I did manage to wear out my brakes in my first session on Saturday, but I knew that would happen. Bo and I swapped out the pads – he did the rears and I did the fronts – and all was well. In other mechanical issues that weekend, an S2000 had an oil seal problem and needed a tow back up to the garage so it could be fixed. I went with Bo (in the Audi) to go fetch the S2000 and learned a bit about towing and Bo’s expectations from the trip. A friend of mine also had a problem with his BMW that necessitated the car being towed home and repaired at a shop. Said friend has an SMG transmission in his BMW and isn’t very familiar with manuals. Still, I loaned him my Miata as, well, he needed a car. He seems to have figured out lightweight flywheel + racing clutch and is able to get around without stalling the car most of the time. He did say, though, that he refers to the process of entering the car as “folding.”
Overall I had an enjoyable weekend and I’m looking forward to going back to H2R next weekend.
David and I were out at Texas Word Speedway this past weekend, running counter clockwise. While Saturday started out dry, rain rolled in about mid-day. While I have run in the rain, both on tracks and autocrossing, this was my first time to stick around though this much rain with conditions changing the way they were.
On Saturday, rain only came through once. Our third session of the day was quite wet. By our fourth session, the track was drying, with about half of it still wet and about half dry. My car is currently on some rather poor tires – the treadwear rating is 400! It takes only a few minutes of track time on a warm, dry day for the tires to get a greasy feel. As a result, for the first two sessions, I had fun with grip for about 5 minutes, then had fun re-learning limits as I continued to drive. The poor tires plus the rapid overheating meant I gave a lot of passing signals, but that’s ok. I also gained a lot of experience learning to control my aggression on track. I tend to brake late and try to carry speed through corners, so I over-drive easily. These tires have forced me to pull back a bit, go back to the basics of “slow in.”
In our third session on Saturday, the first rain session, we were all re-learning our limits. My car was being extremely oversteery, so I went to hot pit to make some setup changes. I softened things up, but the car still slid easily. By our fourth run session, the last of the day, the track was drying. In its part dry, part wet state, my tires did very well. The wet areas were just enough to keep the tires cool, and the dry bits were fast and fun. This was my favorite run session of the day.
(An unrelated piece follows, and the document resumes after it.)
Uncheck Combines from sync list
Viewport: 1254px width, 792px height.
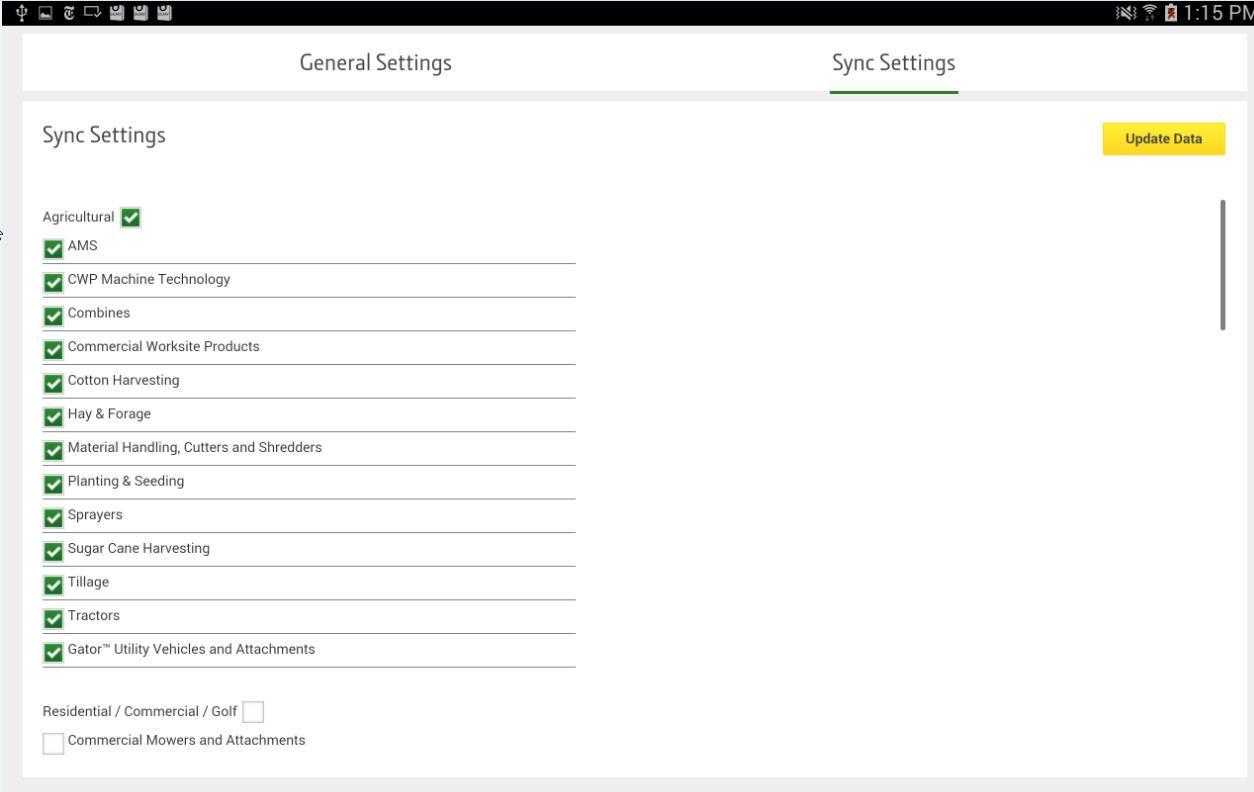[x=52, y=312]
On Sunday, the rain came and went, as the day went by. The track stayed damp for most of the day. One of the artifacts of Texas World Speedway being an older track is the surface has been repaired and patched over time. These different surfaces have some, but minimal, effect on a dry day. But in the wit, the traction difference was startling at times. Entering corner 6, I just let the car slide. I felt like I didn’t have a hope of actually having grip unless I went extremely slow, so I just let the car slip. Then, as the car approached the apex, it hit a patch. Suddenly, the front tires had a lot of grip. The back would shoot sideways, until the back hit the patch, and suddenly it flipped back behind the front. At first, I didn’t quite understand what was going on and it concerned me. Once I realized what was happening, I had fun with it. I’d let the car drift heavily through the turn in, and the car slipped hard then snick back in behind itself quite suddenly. As this happened, I’d smile at the corner workers, who’d smile and wave back at me. They knew just what I was doing.
All-in-all, it was a challenging weekend, but a fun one.